Taiwan High Speed Rail Corp (THSRC, 台灣高鐵) yesterday reshuffled its 15-member board at a shareholders’ meeting, with government-appointed representatives taking up nine seats — including three seats for external directors — while five of the railway project’s original shareholders retained their seats.
The newly elected board made former CEO Ou Chin-der (歐晉德), who replaced former chairwoman Nita Ing (殷琪) in late September, its new chairman with a three-year term.
The government-appointed board members include Pan Wenent (潘文炎), representing the CTCI Foundation (中技社), and Hu Mao-lin (胡懋麟), chairman of the state-owned Taiwan Sugar Corp (台糖). Academics Lin Chen-kuo (林振國), George Chen (陳世圯) and Victor Liu (劉維琪) were appointed as independent directors.
During its shareholder meeting yesterday morning, Ou said he would turn around the company’s financial performance by coming up with a healthier operational plan, boosting passenger traffic and negotiating new loans at lower interest rates.

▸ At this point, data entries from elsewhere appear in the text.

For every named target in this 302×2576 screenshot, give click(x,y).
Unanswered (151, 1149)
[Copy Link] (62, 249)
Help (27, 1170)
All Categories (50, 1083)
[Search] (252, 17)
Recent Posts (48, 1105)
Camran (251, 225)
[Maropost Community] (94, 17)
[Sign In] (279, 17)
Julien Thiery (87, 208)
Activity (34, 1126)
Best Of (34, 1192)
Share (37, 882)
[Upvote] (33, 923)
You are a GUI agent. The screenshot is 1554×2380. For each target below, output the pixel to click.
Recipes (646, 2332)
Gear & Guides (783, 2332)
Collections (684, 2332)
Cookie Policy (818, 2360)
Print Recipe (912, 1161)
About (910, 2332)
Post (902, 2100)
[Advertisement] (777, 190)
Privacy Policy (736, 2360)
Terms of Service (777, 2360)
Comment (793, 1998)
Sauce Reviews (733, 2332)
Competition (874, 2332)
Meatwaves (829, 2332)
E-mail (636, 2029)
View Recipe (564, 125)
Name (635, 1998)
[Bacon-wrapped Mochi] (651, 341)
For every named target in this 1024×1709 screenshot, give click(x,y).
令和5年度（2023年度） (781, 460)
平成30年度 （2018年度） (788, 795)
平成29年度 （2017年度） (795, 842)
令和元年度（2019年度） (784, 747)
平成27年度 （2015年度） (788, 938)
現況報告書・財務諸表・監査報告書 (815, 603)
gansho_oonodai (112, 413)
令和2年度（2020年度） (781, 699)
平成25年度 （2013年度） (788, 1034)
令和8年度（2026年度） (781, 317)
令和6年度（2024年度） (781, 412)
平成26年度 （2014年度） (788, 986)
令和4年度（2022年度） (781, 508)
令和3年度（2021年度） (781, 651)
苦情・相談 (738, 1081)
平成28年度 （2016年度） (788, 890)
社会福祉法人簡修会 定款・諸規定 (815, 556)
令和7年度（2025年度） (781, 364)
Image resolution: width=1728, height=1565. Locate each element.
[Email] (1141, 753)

In response to shareholders’ questions, Ou said the company needed more than 140,000 passengers per day to break even, from its current average of 87,000 passengers per day.
He also addressed recent concerns about the company’s highly paid foreign executives, some of whom he said have submitted their resignations in the wake of criticism over their high salaries.
Ou said the company hoped to retain the foreign executives, who made up just 2.6 percent of the company’s total workforce as of August, down from 3.7 percent last year and a reduction of more than 30 percent from the project’s early years.
These executives, whose salaries accounted for 1.9 percent of the company’s total personnel expenditure, remain indispensable to daily operations, especially the railway system’s maintenance, which is of great importance to passenger safety, he added.
The foreign executives are highly sought-after by railway contractors in other countries and have been offered up to double the salary they earn at THSRC, Ou said.
Nevertheless, he said the company would gradually reduce the number of foreign executives by June.
A company source, who declined to be identified, yesterday said the company was expected to negotiate terms including interest rates and maturities with creditor banks including its main lender, Bank of Taiwan (台灣銀行), to finalize a NT$382 billion (US$11.8 billion) syndicated loan “by the end of this month or no later than the year’s end.”
For its government-funded loan of NT$308.3 billion, the company hopes to pay a floating interest rate that would be pegged to the rate for one-year postal deposits and would be slightly lower than the averaged rate of 2.6 percent on its old loans, the source said.
A fixed rate of 0.8 percent on top of the rate for one-year postal deposits, currently at 1 percent, would be levied on the remaining loan of NT$73.7 billion, the source said, adding that the company was further negotiating for a ceiling on the rates if they were to be substantially increased.